Down the road, big companies on the level of a Gillette or a FleetBoston Financial may be able to use these sites to shop around for large pools of minutes or multinational conference call links, to shave hundreds of thousands of dollars from their phone bills.

Arbinet is aiming for an initial public offering in the next several months, but the company says it is already handling millions of trades each month.

In the last decade, the hundreds of phone companies that emerged to challenge AT&T, coupled with optical technology that has exponentially increased network capacity, have led many carriers to a situation like that of airlines desperate to sell empty seats at any price, because even a fire-sale price is better than nothing.

Generally speaking, 50 percent of the international calling capacity owned by a WorldCom or AT&T or Global Crossing now goes unused.

"If you can sell even a piece of that, it’s all upside," said William P. Loftus, the "chief delivery officer" for Breakaway.

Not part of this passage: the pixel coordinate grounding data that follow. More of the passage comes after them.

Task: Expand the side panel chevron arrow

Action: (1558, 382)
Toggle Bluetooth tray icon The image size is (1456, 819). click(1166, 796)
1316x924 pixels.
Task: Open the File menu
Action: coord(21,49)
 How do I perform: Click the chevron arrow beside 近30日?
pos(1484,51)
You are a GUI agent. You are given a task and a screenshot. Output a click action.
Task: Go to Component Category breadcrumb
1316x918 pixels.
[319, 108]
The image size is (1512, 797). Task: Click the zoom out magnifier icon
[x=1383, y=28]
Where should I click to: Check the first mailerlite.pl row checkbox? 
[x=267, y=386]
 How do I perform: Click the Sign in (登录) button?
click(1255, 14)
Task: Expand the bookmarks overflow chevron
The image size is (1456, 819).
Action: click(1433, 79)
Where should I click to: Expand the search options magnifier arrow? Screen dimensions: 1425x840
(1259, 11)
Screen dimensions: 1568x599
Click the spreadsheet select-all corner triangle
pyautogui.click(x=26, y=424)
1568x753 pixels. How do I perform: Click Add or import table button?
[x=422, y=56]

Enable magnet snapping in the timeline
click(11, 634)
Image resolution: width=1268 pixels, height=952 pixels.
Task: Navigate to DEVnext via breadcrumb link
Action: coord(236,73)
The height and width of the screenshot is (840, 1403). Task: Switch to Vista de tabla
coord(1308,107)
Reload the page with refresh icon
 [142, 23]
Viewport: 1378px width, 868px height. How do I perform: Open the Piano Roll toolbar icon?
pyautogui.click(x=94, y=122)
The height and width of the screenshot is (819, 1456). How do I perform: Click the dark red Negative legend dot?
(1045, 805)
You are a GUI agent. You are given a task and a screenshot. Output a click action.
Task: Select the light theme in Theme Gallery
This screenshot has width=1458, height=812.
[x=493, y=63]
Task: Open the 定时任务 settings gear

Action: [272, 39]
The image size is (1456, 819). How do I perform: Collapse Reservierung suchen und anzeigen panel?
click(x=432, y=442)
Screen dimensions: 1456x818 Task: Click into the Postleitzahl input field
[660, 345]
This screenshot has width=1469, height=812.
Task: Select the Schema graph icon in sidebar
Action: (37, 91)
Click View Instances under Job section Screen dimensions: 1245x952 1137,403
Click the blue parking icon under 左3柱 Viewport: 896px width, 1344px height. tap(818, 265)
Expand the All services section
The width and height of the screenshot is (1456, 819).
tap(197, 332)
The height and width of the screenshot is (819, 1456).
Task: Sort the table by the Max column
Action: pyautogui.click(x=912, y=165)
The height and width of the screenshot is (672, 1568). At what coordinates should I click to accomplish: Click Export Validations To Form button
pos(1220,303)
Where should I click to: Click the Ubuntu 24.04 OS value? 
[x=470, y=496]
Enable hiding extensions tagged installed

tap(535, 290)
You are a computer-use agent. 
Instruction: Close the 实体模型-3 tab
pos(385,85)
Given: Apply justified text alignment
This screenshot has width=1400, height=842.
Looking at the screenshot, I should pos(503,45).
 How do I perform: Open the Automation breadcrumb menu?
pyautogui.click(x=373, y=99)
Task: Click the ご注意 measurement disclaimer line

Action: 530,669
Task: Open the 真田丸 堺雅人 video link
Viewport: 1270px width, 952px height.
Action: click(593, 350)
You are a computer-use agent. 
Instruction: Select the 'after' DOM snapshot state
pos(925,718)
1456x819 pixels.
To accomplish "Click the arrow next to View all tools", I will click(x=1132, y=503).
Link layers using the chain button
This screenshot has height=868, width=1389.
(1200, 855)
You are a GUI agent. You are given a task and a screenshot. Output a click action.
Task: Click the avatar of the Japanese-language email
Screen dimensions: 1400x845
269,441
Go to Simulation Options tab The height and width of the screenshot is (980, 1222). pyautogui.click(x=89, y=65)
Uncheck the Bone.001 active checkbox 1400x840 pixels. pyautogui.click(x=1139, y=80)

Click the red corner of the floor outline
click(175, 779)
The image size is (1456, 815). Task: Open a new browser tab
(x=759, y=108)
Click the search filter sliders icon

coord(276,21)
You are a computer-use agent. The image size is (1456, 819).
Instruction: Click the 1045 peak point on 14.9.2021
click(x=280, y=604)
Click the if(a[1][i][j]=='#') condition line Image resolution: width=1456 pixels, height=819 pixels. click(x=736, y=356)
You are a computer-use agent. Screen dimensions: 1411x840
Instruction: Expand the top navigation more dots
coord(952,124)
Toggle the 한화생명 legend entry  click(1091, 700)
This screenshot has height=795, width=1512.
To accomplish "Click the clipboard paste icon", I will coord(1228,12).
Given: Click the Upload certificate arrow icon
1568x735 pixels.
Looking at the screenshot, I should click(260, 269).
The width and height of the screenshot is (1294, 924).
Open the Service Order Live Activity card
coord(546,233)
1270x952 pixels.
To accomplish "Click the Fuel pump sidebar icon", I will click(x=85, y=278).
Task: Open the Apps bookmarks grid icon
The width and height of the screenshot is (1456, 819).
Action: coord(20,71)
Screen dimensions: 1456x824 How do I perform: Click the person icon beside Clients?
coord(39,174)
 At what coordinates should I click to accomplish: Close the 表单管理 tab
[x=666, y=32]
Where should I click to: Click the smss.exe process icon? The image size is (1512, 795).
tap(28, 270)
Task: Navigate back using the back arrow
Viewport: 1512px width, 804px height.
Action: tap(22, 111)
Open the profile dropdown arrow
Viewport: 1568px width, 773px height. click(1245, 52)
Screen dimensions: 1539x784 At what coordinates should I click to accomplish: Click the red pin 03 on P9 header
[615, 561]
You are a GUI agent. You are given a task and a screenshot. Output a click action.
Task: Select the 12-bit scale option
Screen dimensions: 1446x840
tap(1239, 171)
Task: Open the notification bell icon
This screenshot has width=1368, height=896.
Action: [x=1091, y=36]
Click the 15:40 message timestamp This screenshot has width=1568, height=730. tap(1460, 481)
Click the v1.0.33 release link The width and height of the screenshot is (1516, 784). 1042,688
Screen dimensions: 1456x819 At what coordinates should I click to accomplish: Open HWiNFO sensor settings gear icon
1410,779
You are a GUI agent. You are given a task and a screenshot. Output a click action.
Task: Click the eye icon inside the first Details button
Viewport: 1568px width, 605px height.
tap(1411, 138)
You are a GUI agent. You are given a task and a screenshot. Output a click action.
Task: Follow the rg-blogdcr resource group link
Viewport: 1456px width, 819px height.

"It’s a cutthroat business, and these guys are putting a lot of pressure on carriers to push prices down, which is great news for everyone, unless you are a company like an AT&T," said Joanna Makris, an analyst with the Yankee Group in Boston. "We can see pricing at these sites that is one-tenth of retail rates" and is bound to chip away at retail rates.

Part of the upside to the Arbinet system is that, because of strict anonymity, it can allow a phone company to sell surplus minutes that would otherwise go totally unused for a penny a minute, without disclosing the discount price to its retail customers who are paying 9 cents a minute. Rival sites – for example, TheGTX.com, RateXchange, Band-X, InterXion, and Telezoo.com – and companies such as Williams Communications often deal not only in blocks of minutes but also specific routes, buying and selling things such as a five-year lease on a 10-gigabit line from Boston to Philadelphia.

For now, Arbinet has concluded that it would rather focus on what it calls the $700 billion global market for actual calling minutes, seeing it as a more dynamic and profitable market and one that is six times as big as the estimated $116 billion market for city-to-city circuits.

Said Bob Barbiere, Arbinet’s vice president of business development: "We’d rather trade oil than the pipes that deliver oil."